Tout comme ta sœur, ton amie, ton amante, ta boulangère et ta mère, tu as grandi dans une société qui valorise chez les hommes et les femmes ce que certains appellent la grivoiserie (ça fait mignon), que d’autres appellent la gauloiserie (c’est la fierté nationale) et que moi j’appelle la domination (c’est la réalité). On t’a dit qu’un homme, un vrai mec, ça prend de la place, qu’il s’impose avec sa bite. Mars et Vénus aidant, nous avons voulu te faire croire qu’un homme qui sait ce qu’il veut, ça l’obtient, c’est un peu bourrin, et une femme, par contre, oh c’est subtil, c’est compliqué, ça aime dire quelque chose et faire son contraire pour brouiller les pistes. Donc “oui” et “non”, classiquement, peuvent aussi signifier “non” et “oui”, avec toutes ces subtiles subtilités féminines. Mais tu sais que ce n’est qu’un énorme paquet de conneries. La preuve en est que tu lis cette lettre.
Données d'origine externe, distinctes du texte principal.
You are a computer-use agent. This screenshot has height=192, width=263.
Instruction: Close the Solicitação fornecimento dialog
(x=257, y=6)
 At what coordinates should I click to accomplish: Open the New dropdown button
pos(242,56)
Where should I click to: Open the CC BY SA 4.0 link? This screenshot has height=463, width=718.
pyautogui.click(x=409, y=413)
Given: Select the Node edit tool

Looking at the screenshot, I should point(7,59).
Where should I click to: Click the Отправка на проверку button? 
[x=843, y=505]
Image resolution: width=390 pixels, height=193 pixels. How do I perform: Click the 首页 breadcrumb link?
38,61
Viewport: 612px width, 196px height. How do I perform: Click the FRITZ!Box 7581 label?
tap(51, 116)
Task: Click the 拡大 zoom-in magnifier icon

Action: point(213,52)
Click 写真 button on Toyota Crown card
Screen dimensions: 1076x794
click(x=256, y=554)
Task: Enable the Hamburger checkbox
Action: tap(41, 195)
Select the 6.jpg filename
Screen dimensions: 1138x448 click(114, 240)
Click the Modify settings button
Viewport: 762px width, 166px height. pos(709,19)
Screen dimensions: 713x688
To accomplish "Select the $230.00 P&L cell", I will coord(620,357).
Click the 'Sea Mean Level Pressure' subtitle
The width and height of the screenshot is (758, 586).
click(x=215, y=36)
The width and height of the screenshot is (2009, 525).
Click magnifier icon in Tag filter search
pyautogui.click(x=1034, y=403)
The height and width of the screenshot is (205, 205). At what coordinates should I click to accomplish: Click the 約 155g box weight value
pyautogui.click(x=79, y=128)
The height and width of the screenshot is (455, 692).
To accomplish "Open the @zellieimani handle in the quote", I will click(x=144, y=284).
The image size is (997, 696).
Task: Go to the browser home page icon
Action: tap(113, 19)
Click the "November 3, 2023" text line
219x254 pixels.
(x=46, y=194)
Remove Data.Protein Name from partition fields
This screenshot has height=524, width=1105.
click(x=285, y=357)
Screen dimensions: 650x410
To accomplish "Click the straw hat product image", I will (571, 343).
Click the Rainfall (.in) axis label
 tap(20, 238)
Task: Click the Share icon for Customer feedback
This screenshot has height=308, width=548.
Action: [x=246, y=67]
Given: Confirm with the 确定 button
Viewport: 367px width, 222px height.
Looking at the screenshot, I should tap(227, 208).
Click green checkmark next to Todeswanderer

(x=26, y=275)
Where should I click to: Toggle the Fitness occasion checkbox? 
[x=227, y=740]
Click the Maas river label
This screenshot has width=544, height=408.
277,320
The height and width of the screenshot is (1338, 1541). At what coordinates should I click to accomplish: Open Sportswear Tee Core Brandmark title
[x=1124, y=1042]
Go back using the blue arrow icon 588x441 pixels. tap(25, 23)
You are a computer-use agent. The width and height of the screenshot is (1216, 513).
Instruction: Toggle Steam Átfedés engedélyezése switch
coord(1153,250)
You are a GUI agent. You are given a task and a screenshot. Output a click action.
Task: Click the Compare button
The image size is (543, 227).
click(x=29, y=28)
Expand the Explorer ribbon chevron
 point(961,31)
Quand, début juin, Anne Hidalgo a été témoin de la « balourderie » de son collègue élu Philippe Pemezec en pleine cérémonie publique – il a jugé drôle de beugler à la cantonade que ceux qui ont interagi avec la mairie de Paris voulaient probablement « se faire tailler des pipes » –, elle n’était pas seule. Elle était entourée d’hommes, plus ou moins bienveillants, plus ou moins conscients qu’on a voulu leur faire avaler un tas de conneries sur leur « nature de mâles », plus ou moins sensibles à l’humour délicieux de Pemezec. Il y a eu ceux qui n’ont rien dit, et puis il y a eu Stéphane Troussel, un autre collègue élu, qui a tout de suite remis le déséquilibré à sa place.
Que se passerait-il si la plupart des gens comme Stéphane Troussel et les comme toi, à Clamart, étaient en majorité numérique ce jour-là ? Le déséquilibré aurait été bien seul. Vous l’auriez tous mouché. Il y aurait eu plus de doigts pointés sur son inélégance et sur le sexisme de ses propos que de rires gênés et de silences encourageants. Vous auriez soutenu l’indignation d’Hidalgo et rétabli que les femmes ne sont pas plus des objets sexuels que les hommes ne sont des pénis sur pattes qui tournent aux blagues de Bigard.
Alors, cher homme, deviens un allié du féminisme. Montre qu’un homme, un vrai, c’en est un qui a compris qu’il fallait mettre fin à ce genre d’absurdités.